Did I understand it correctly? and if this is the case, what do those peak values in the detected object mean??

  • Please check the definition of the peak values in the demo documentation

    thank you

    Cesar
  • for sure I did that, otherwise I couldn't have implemented the parser,
    but I still can't figure out the math to get things to match, here are some numbers:

    Here is a detected point:
    rangeIdx = 18, dopplerIdx = 0, peakVal = 1615, (x = -0.123047, y = 0.775391, z = 0)

    and the corresponding range profile:
    range = [28451 31937 32569 31777 29407 26458 26062 26368 26903 27934 28335 28515 27945 27051 27174 27876 32168 35845 36465 34877 32903 31689 32151 32458 29266 27263 28276 29185 28991 28583 28894 29007 28685 29312 29798 30061 29183 30695 30956 28678 30126 29480 28944 28702 29585 27938 28154 27667 26221 25510 25870 26929 30016 31758 31219 29542 29292 31257 31831 33214 31751 30536 31310 29319 29082 28244 28482 29463 30818 31589 30709 27674 26424 30232 32330 31818 28814 25968 26568 26805 27373 27153 26746 27075 26464 26015 25475 25516 26803 26154 24379 23957 23511 23605 24457 25353 24510 24798 25074 24247 24653 25679 26767 26460 25427 24267 24079 22460 22278 22496 22598 22469 22956 23606 24692 24010 22442 23594 25710 26465 25478 27737 27768 25774 23924 23464 23867 24738 26852 27283 26821 26713 25673 23226 27314 27316 25691 27380 28275 29093 28079 28394 27038 27897 28813 28465 27419 25051 24191 24726 24232 24237 24446 22762 24047 26695 26823 26986 27640 25766 23038 24342 22915 21527 23071 24130 22319 20617 19947 19674 20559 20953 20907 20624 20723 20716 19933 19429 20167 20465 21081 19865 19203 19999 20310 20490 19923 19925 19919 20035 18842 19216 19039 19792 20908 20813 20010 20545 20766 20654 20189 19382 20217 20332 19617 19653 18841 18772 19243 19442 18830 19990 18892 19285 19327 18423 18238 19382 19433 18248 18280 18143 19134 18212 18903 19193 19238 18955 18295 18615 18301 18434 17417 17176 16949 17383 16702 17663 17810 16609 15388 14844 14799 14462 15720 15504 16274 17251 16400 15045 15919 15437 19463 22039 23124 26232 ];



    range[18] = 36465
    when converting to dB
    36465 / 256 / 4 * 10 * log10(2) = 107.2 dB

    now, how does 1615 peakVal map to 107.2 dB ???
    where 10 log10(1615) = 32.08
  • HI

    The range profile and the noise profile that we display in GUI are just the two columns of the same range detection matrix used for displaying range/Doppler heat-map, range profile is a zero Doppler column and noise profile is a N¬dop_fft/2-1 column. Each element of the detection matrix is a sum (or average in awr14xx)of log2 magnitudes of 2D FFT values across antennas. The log2 magnitude is in Q8 (awr16xx) or Q9 (awr14xx) format. So, on awr16xx, to get heat-map values to dB need to do the same calculation as is used to convert range profile to dB
    Value in dB = received value * 20*log10(2) / (256 * numTxAnt * numRxAnt) + some dB offset related to FFT size scale compensation in 1DFFT and 2DFFT (see processRangeNoiseProfile(), dspFftScalComp1() and dspFftScalComp2() in mmWave.js)

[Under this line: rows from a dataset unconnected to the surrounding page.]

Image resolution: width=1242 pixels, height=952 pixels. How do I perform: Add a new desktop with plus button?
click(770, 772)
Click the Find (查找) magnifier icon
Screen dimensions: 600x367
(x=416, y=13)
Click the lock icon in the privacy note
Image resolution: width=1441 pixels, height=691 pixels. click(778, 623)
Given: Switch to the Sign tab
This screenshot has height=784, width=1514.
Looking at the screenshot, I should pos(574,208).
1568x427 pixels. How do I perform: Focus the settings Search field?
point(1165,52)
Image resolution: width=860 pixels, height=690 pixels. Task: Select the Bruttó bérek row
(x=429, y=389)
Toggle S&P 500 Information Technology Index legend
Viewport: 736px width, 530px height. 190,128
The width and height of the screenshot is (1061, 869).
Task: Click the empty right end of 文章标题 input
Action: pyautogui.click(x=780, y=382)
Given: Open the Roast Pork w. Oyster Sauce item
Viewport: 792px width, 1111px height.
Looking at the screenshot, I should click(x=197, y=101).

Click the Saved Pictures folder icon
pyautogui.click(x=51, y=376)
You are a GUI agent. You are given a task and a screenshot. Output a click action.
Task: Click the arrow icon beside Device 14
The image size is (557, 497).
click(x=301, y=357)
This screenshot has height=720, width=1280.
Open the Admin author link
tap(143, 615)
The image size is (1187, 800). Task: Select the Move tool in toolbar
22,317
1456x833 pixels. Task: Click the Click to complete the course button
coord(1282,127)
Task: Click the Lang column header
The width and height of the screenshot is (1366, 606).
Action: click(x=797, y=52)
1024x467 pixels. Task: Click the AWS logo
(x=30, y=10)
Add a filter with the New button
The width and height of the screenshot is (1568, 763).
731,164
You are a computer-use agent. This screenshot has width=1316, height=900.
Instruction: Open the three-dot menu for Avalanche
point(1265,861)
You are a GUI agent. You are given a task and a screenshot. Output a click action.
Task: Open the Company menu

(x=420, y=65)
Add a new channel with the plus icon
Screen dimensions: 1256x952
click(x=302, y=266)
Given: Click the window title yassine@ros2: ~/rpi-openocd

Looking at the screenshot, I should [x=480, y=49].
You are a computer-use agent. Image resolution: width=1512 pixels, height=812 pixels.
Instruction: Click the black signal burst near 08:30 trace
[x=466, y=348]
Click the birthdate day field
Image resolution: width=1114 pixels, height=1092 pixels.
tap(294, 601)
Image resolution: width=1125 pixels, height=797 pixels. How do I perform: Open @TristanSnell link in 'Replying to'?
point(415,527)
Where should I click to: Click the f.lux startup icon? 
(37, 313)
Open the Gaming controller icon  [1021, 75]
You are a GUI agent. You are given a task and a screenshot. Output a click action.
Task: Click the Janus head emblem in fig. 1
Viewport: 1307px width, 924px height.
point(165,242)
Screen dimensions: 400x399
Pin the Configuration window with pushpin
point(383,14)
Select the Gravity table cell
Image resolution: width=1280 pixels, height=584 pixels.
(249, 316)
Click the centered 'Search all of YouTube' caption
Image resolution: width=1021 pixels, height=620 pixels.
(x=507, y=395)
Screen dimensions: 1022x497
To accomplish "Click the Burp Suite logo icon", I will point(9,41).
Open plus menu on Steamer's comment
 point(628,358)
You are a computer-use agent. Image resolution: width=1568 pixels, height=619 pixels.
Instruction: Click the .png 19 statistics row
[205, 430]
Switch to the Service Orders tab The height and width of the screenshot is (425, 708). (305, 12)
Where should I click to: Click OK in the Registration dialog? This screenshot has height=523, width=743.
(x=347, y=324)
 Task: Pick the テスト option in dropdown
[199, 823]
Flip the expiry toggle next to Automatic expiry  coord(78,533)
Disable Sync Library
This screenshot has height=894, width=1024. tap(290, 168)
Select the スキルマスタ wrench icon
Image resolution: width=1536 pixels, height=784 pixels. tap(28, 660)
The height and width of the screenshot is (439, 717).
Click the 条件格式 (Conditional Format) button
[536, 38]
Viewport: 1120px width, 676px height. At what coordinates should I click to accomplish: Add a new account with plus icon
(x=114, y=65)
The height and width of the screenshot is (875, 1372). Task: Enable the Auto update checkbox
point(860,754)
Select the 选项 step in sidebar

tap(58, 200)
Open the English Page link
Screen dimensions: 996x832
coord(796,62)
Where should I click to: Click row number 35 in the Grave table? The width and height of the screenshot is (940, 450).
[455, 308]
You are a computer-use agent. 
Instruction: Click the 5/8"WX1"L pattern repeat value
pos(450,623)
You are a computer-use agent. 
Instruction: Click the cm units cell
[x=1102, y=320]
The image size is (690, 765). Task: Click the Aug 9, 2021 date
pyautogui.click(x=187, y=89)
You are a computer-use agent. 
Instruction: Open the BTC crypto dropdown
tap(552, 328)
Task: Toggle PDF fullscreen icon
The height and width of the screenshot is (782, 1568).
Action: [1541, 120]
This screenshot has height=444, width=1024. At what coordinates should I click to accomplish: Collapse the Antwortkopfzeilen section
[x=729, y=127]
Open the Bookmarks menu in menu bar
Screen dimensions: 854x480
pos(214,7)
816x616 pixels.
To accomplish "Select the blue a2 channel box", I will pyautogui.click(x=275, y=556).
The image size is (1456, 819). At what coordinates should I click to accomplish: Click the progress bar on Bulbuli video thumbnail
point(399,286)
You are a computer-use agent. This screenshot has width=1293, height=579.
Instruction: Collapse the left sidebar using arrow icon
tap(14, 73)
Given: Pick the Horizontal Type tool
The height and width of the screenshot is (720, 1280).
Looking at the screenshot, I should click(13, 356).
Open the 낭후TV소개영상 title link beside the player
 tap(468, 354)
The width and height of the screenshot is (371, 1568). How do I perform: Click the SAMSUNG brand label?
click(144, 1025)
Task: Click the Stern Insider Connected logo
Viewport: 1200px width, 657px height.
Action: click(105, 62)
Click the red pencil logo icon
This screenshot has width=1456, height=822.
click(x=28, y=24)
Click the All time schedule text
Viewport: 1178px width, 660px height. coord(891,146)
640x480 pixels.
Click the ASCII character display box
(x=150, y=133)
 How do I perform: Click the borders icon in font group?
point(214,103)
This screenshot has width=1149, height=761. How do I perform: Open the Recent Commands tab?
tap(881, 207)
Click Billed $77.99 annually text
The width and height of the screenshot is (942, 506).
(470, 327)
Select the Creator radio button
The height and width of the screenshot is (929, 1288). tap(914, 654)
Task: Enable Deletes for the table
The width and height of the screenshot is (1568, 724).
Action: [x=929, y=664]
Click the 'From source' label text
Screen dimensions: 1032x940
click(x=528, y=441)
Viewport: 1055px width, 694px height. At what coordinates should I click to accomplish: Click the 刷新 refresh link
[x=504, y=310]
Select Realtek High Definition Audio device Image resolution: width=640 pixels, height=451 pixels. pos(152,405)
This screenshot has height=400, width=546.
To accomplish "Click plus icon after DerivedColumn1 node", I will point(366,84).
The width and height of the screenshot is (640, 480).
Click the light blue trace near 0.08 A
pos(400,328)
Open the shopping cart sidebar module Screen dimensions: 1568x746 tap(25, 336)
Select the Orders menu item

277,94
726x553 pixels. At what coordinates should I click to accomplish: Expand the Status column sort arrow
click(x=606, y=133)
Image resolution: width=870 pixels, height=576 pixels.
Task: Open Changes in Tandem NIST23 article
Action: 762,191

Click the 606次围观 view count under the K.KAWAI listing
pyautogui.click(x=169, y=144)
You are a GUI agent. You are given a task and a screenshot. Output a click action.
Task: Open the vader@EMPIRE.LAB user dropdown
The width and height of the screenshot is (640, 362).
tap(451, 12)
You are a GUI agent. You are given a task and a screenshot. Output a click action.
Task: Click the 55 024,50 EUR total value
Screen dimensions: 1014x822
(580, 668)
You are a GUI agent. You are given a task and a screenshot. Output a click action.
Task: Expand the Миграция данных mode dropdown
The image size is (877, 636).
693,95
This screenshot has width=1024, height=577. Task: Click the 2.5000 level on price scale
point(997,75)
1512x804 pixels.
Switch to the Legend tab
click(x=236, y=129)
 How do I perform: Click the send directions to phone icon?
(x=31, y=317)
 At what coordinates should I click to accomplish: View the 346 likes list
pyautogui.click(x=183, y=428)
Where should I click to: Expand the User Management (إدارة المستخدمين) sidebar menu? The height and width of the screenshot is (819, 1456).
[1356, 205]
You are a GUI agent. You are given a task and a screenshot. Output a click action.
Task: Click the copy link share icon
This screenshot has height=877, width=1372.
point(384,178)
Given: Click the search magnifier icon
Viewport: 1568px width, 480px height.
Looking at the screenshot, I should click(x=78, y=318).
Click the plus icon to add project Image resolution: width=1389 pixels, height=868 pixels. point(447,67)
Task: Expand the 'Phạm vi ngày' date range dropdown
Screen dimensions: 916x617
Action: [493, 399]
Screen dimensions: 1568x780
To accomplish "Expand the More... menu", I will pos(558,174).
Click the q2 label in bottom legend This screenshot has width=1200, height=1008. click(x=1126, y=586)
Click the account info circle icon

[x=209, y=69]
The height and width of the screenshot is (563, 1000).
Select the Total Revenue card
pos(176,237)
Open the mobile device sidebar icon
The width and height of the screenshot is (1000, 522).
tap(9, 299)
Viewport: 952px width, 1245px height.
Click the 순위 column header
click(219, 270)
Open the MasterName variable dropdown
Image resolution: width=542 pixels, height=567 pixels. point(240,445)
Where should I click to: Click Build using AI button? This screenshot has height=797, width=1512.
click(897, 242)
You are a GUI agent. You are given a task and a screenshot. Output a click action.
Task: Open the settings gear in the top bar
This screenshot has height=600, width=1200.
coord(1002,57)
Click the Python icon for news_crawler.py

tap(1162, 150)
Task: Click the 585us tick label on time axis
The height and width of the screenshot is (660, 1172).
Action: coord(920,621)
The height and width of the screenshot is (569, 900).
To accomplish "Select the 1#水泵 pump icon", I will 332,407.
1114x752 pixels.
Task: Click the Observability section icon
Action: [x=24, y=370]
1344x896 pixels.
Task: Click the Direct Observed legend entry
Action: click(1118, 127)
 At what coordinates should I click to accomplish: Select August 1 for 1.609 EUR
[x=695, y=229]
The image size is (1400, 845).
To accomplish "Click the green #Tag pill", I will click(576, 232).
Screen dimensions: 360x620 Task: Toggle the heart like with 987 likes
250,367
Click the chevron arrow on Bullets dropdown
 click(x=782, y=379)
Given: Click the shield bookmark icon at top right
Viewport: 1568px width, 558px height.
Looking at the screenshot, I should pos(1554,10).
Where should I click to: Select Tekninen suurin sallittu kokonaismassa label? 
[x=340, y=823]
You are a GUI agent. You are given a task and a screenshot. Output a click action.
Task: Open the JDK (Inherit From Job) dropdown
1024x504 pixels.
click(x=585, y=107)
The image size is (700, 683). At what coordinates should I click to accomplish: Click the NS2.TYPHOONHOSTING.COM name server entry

    Again the peakVal in the cloud point is the energy at range,Doppler,Azimuth index, while the corresponding peak in the Range/Doppler heat-map correspond to the energy of all cloud points at that range/Doppler index (may include more targets (detected or not detected) coming from different azimuth angles). Also there is difference in the computation. In the heat-map we do sum of log2 magnitudes across antennas (approximation function), while the peakVal in cloud point is coming from azimuth FFT peak as a square root of the sum of magnitude squares across antennas.


    Thank you
    Cesar
  • Closing the thread due to inactivity. If you have a related question, please open a new thread.